Falamos de experiências de vida, de escolhas de voz e poder absoluto sobre si mesma, escolhas das quais um dia não haverá mais volta. Falamos de liberdade acima de tudo. De liberdade pessoal. Do mesmo modo, uma sociedade amadurecida não pode continuar a confrontar a mulher com cobranças acerca de sua opção. Já passamos do ponto em que dizer ‘Não é não’ para qualquer tipo de estigma que se impõe à mulher e à sua autonomia. Nada justifica que ao declarar sua escolha uma mulher venha a ser questionada por familiares, por colegas, por amigas. Vivemos um século que se inicia sob a égide da diversidade, do direito, da vida ativa e pública. A opção não válida é por uma maternidade problema que torne a relação mãe-filho um processo frustrante para ambas as partes, que sacrifique a mulher diante de seus desejos e aspirações de vida pessoal, que traga ao mundo uma criança sem perspectiva de atenção e carinho. Não pode haver mentiras na relação com a maternidade.  Dados estatísticos apontam para uma redução de 14 por cento na taxa de mulheres que têm filhos no Brasil. Os números são significativos de uma sociedade em mudança, na qual a mulher se instala cada vez mais no cenário público ativo e profissional, restaurando o papel social de ser humano plenamente capaz de exercer a função de sua escolha.

Referências

Beauvoir, S. (1977). Le deuxième sexe. Gallimard, Paris.

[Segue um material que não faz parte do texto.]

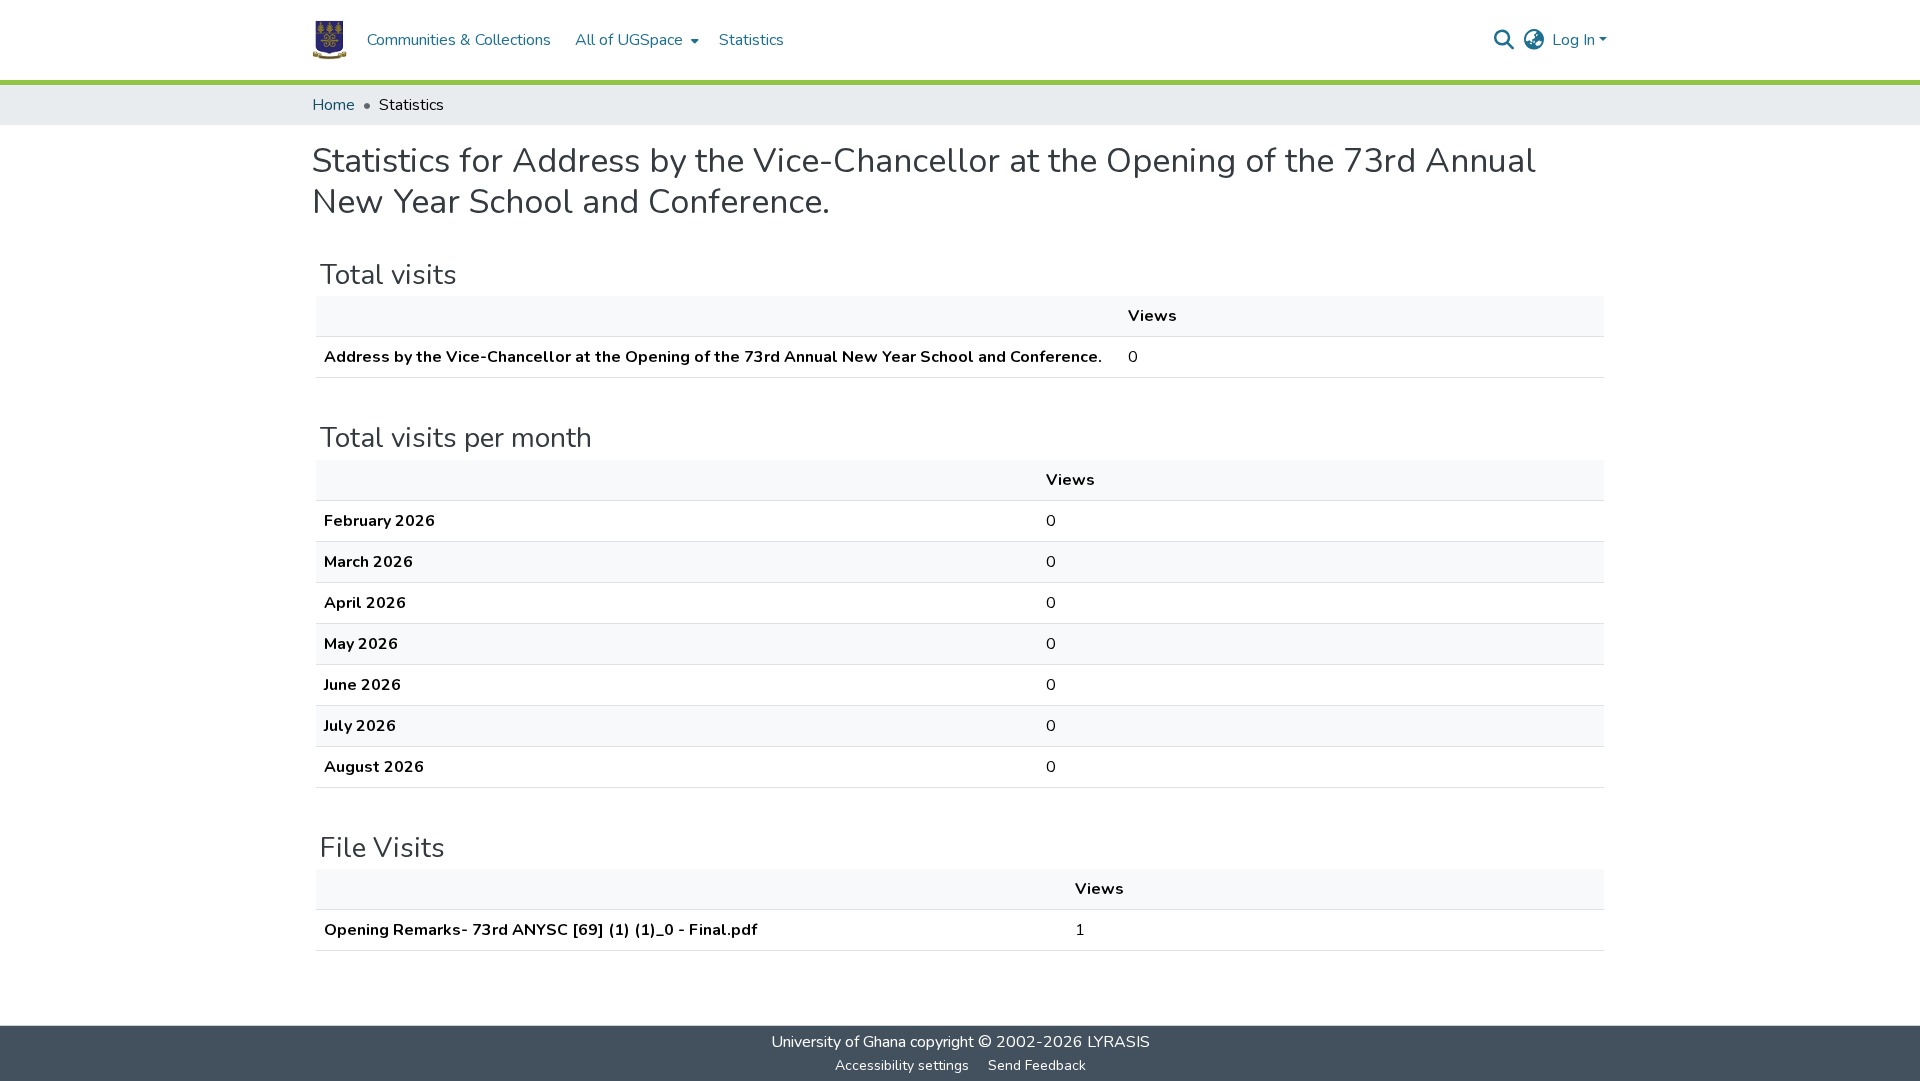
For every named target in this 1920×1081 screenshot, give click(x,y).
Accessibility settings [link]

Freud, S. (1971).  La feminitè, In Nouvelles Conferences du psychanalyse. (trabalho original publicado em 1936.

Friedan, B. (2020) A mística feminina. Roa dos tempos. Portugal.

Hilst, H. (2004). Do Desejo. Editora Globo. São Paulo.

Knibierlher, S. (1978). Mães: um estudo antropológico da maternidade. Martins Fontes, SP.

Nunes, S.A. (2011). Afinal, o que querem as mulheres? Maternidade e Mal-estar. Psic, Clin., Rio de Janeiro.